Modestamente, sinto orgulho por ter vivenciado tão
profícuo momento da História. Prestes atualmente a completar 50 anos, vejo que
passaram por mim ciclos completos do conhecimento humano, visões paradigmáticas
que se foram esmorecendo e se apagando por completo ou mudando enviezadamente a
consciência, a concepção do conhecimento que se tinha ou se acreditava que
fosse. Da mecânica clássica e pesada de Newton, o universo hoje é uma engrenagem
instável e incerta, no desassossego da física quântica, na volatilidade de
conhecimentos metafísicos que se vão adquirindo e revogam tudo o que se
conhecera antes sem, contudo, responder à primeva questão da nossa cosmogonia:
“De onde viemos?”, nem à derradeira questão da nossa escatologia: “Para onde
caminharemos?”. Vejo também que se extinguiram conceitos e modelos políticos
tão enraizados que dir-se-iam perenes, personalidades que pareciam eternas.

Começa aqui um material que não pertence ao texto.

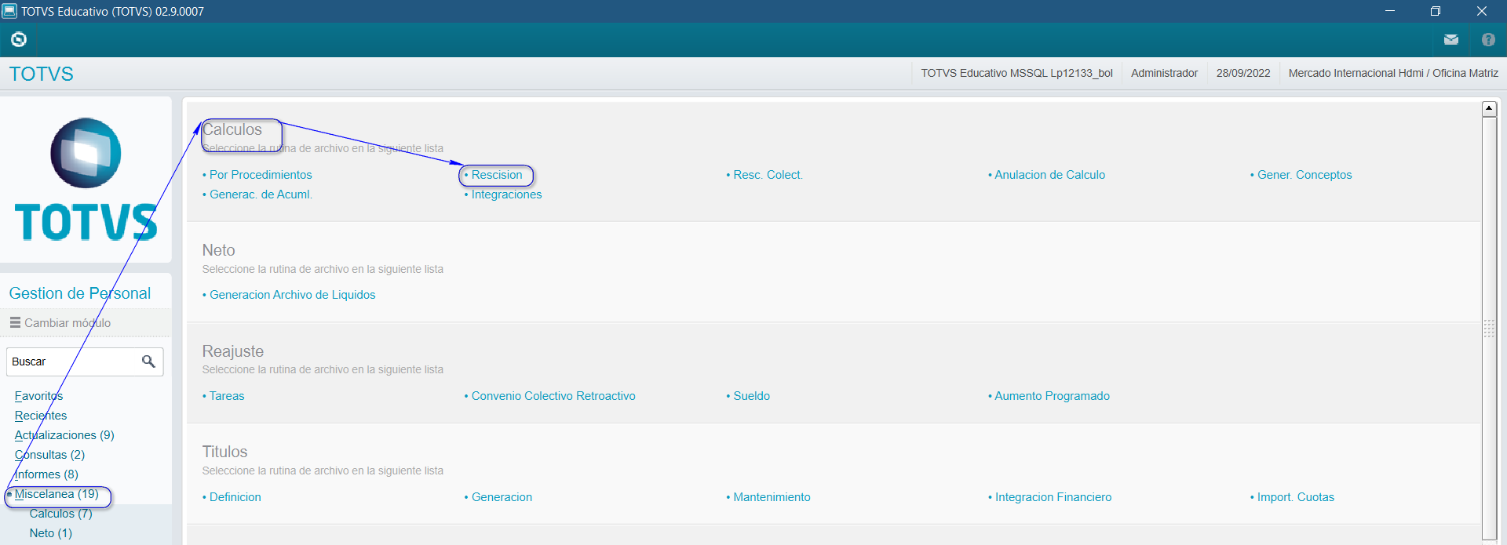The height and width of the screenshot is (545, 1507).
Task: Click the Cambiar módulo hamburger icon
Action: point(15,322)
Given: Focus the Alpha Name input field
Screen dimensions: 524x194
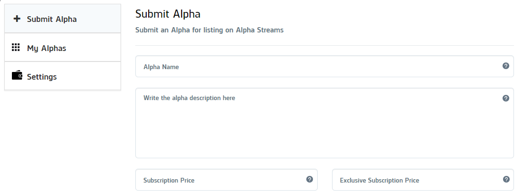Looking at the screenshot, I should (x=324, y=67).
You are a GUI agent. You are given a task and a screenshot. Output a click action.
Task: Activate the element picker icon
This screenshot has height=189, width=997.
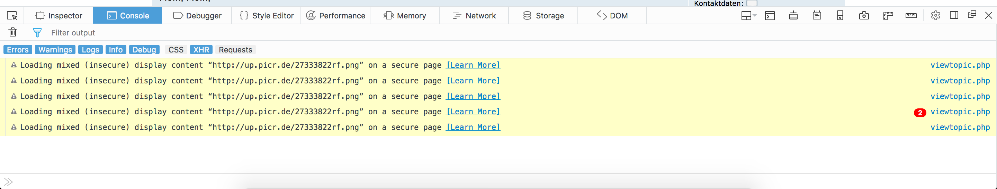point(12,16)
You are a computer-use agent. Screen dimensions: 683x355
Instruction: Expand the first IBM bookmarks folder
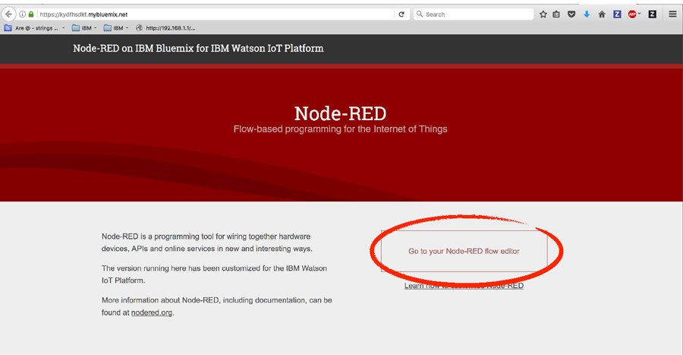(85, 28)
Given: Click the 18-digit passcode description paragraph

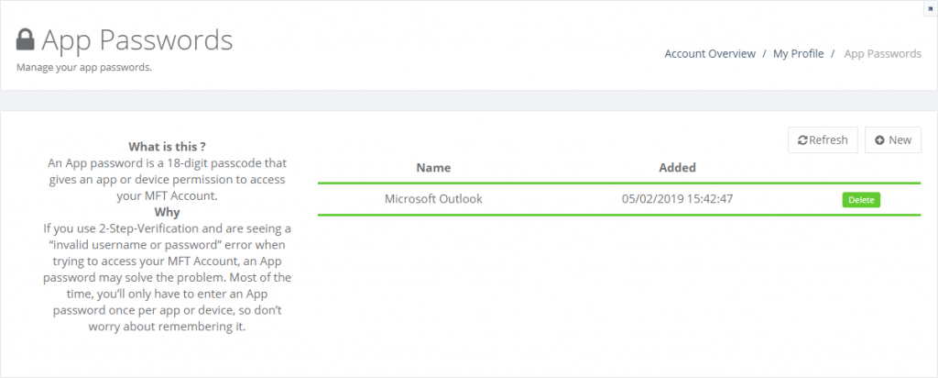Looking at the screenshot, I should click(x=168, y=179).
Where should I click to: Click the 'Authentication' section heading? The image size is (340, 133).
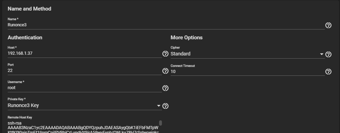[x=25, y=38]
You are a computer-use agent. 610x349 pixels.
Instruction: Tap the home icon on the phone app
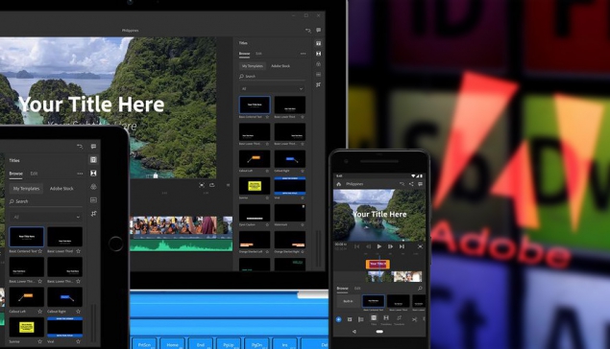point(338,184)
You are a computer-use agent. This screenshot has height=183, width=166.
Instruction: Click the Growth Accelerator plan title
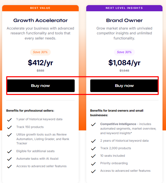pyautogui.click(x=41, y=20)
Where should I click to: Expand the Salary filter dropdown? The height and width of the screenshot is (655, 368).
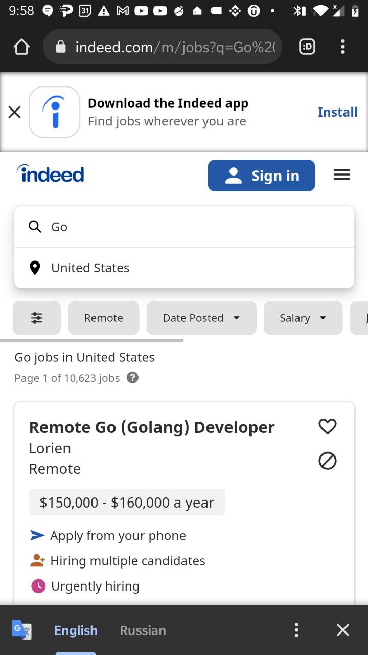pos(303,318)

Morreram Fidel, David Bowie e Leonard Cohen, entre outros, só ficaram vivos os
Rolling Stones de priscas eras. Mas talvez estes sejam mesmo eternos, como os
diamantes.
Entrei na adolescência no exato momento em que
emergia o boom da informática e
vivenciei extáticos momentos e sensações que a geração atual jamais sentirá.
Noites sem dormir na frente da tela de fósforo verde que quase queimava a
visão, horas espremidas a fio escrevendo programas que depois se apagavam
subitamente por um qualquer erro de comando, a torcida fervorosa para que um
programa carregasse a partir de jurássicos toca-fitas, o som inconfundível da
Internet quando conectava nas fantásticas conexões discadas, tudo isso é um
passado arrebatador e passional que só poderá compreender quem realmente por
ele passou.
Hoje, eu moro naquele que era “o outro lado” do
planeta e acompanho o crescimento da minha filha Sophia que tem hoje a idade
que eu tinha quando comecei a tomar consciência sobre a marcha da Humanidade. E
a pergunta inevitável que se coloca é: que mundo deixarei eu para ela, que
planeta na realidade quero que fique para ela? Impotente por não poder apagar a
herança maldita que foi deixada pelas gerações que me antecederam, inconsciente
sobre os rumos que as gerações trarão ao futuro, resta-me apenas alvitrar um
presente contido nas minhas ações e que se reflita na geração atual, em prol da
Humanidade. Como estará Sophia em 2058, quando fizer 50 anos? Que mundos se
conhecerão então, que desenvolvimentos tecnológicos, que correntes e ideologias
imperarão in illo tempore?
Provavelmente, nessa altura, já terá contato com outras realidades que se
mantêm por enquanto sob sigilo ou em seletiva divulgação, como é o caso de
tecnologias mantidas a sete chaves, fruto de um trabalho conjunto com
alienígenas que vivem entre nós ou que nos visitam, e cuja presença e
intercâmbio com os seres humanos passará a ser mais comum, porém nem sempre
pacífico, daqui a 30 a 50 anos. Se alguns se comunicarão bem com os seres
humanos, transmitindo os seus conhecimentos para fins pacíficos, outros, porém,
terão atitudes e comportamentos mais belicistas. Inegavelmente, não haverá mais
como ocultar a sua existência e a sua presença entre nós.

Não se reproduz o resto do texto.